[Material shown Boundary: Start]

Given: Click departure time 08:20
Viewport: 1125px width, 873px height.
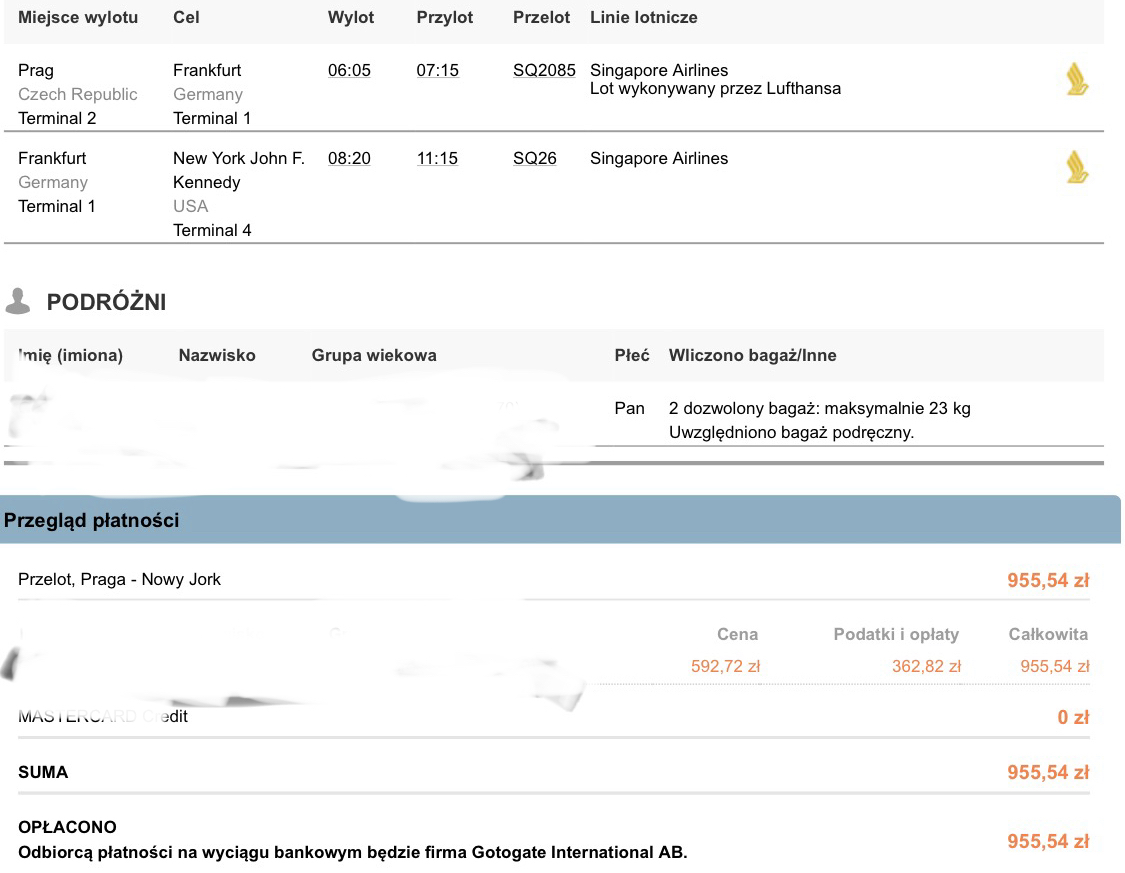Looking at the screenshot, I should point(349,159).
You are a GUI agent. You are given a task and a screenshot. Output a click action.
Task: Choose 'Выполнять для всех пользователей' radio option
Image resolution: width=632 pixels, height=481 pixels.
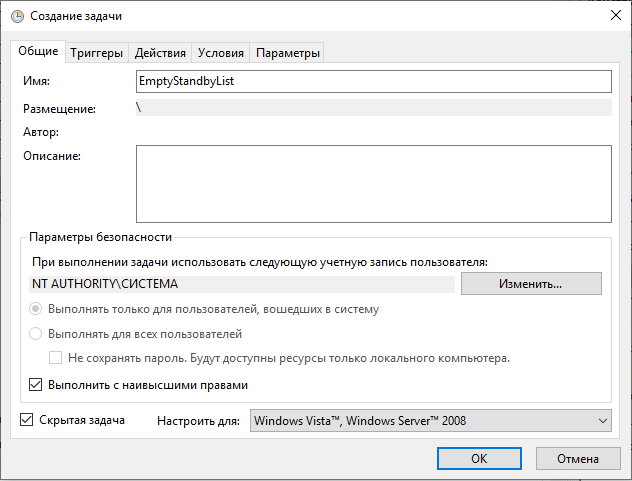37,335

[Material shown Boundary: End]

What is expected:
The copy you give must repeat each record character for character, but it must not include the pictures.

Exercise answer:
Given: Click departure time 08:20
Viewport: 1125px width, 873px height.
Looking at the screenshot, I should point(349,159).
You are a GUI agent. You are given a task and a screenshot. Output a click action.
Task: Choose 'Выполнять для всех пользователей' radio option
Image resolution: width=632 pixels, height=481 pixels.
37,335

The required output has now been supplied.